| Exercise prompt |
Reproduce verbatim the rows running from the line containing "Image resolution: width=616" through the line containing "Check the uniPush2.0", with both of those lines included.

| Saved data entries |
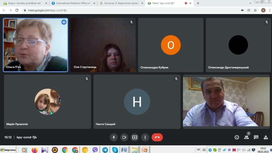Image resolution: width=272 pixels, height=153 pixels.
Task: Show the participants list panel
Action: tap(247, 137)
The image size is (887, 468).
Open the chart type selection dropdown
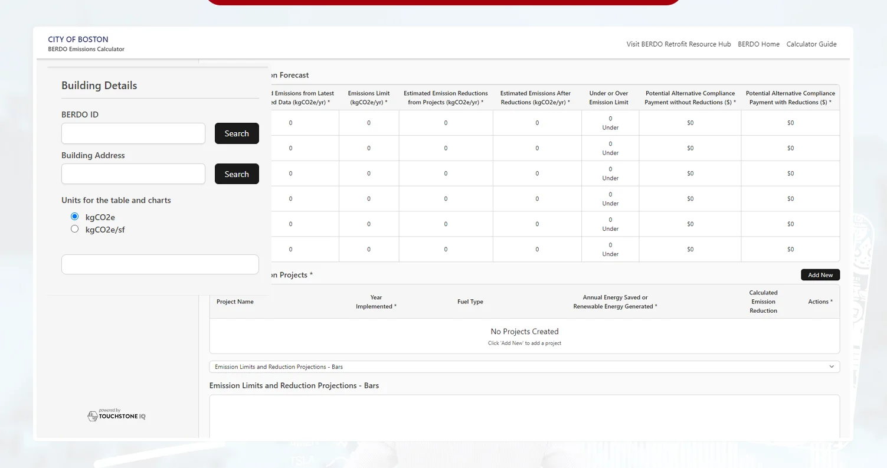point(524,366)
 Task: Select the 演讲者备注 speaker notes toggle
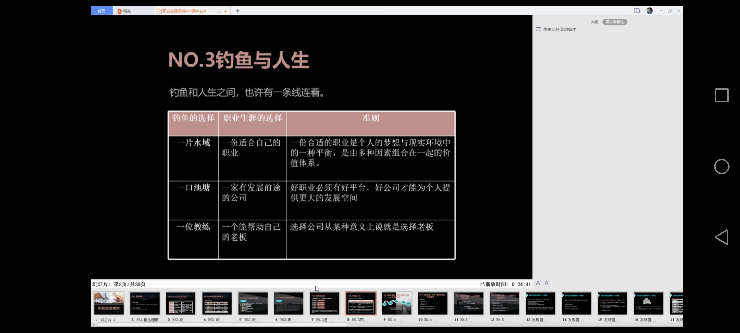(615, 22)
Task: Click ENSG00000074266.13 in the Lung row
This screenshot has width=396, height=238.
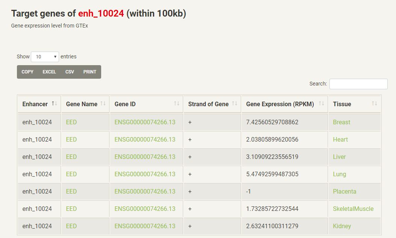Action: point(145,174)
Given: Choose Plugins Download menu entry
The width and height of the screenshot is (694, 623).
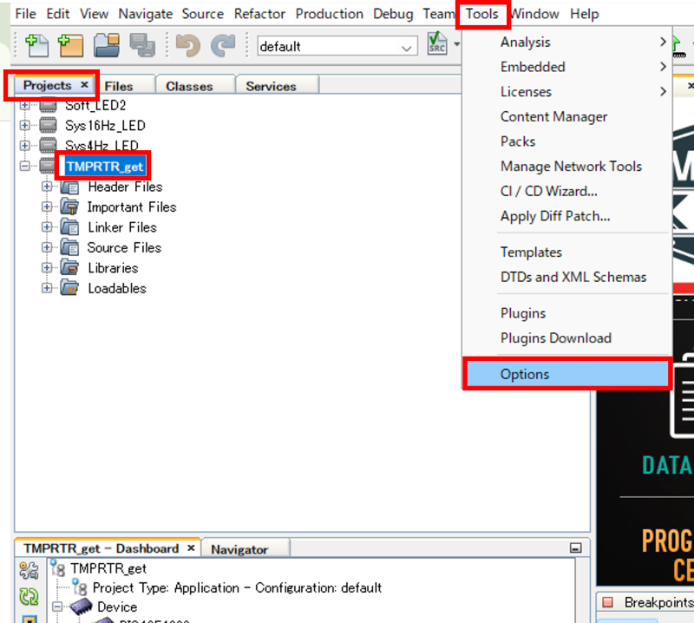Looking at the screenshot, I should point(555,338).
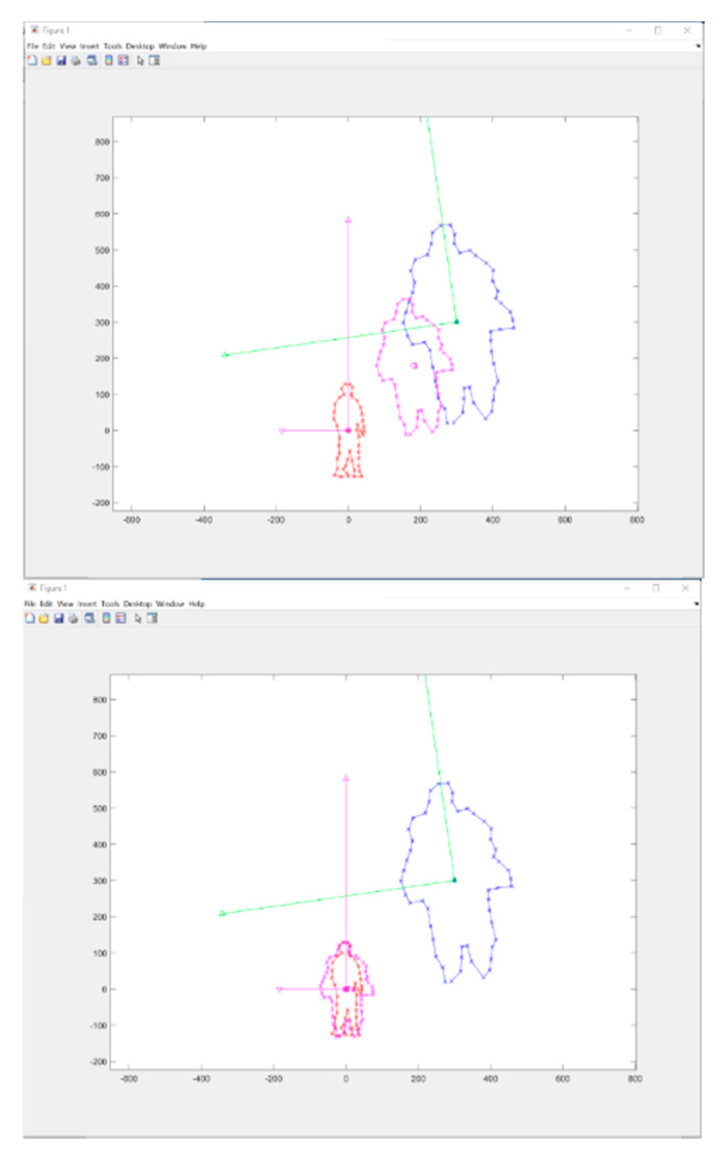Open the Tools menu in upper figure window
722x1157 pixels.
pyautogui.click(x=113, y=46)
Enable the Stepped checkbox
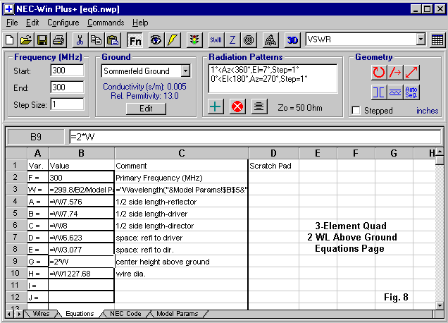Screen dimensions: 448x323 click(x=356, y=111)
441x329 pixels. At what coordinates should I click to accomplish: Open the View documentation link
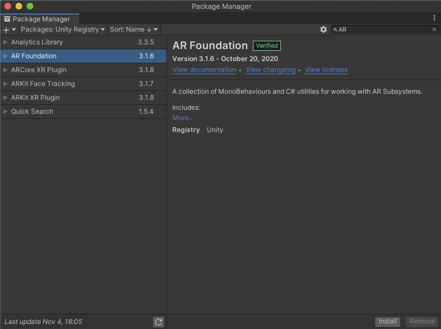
==
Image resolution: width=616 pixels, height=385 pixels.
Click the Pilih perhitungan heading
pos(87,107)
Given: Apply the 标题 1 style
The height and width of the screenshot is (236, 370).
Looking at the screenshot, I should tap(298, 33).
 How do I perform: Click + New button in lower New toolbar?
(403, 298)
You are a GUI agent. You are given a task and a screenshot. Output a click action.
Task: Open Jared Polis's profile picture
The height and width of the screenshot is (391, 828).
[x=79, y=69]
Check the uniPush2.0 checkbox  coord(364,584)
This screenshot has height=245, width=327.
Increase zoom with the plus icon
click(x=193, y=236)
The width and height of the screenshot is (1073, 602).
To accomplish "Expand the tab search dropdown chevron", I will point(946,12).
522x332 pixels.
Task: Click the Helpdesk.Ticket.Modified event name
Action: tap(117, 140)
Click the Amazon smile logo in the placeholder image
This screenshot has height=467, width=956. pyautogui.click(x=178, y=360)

| Answer to the task |
Image resolution: width=616 pixels, height=385 pixels.
Click the Pilih perhitungan heading
pos(87,107)
Given: Apply the 标题 1 style
The height and width of the screenshot is (236, 370).
Looking at the screenshot, I should tap(298, 33).
 How do I perform: Click + New button in lower New toolbar?
(403, 298)
You are a GUI agent. You are given a task and a screenshot. Output a click action.
Task: Open Jared Polis's profile picture
The height and width of the screenshot is (391, 828).
[x=79, y=69]
Check the uniPush2.0 checkbox  coord(364,584)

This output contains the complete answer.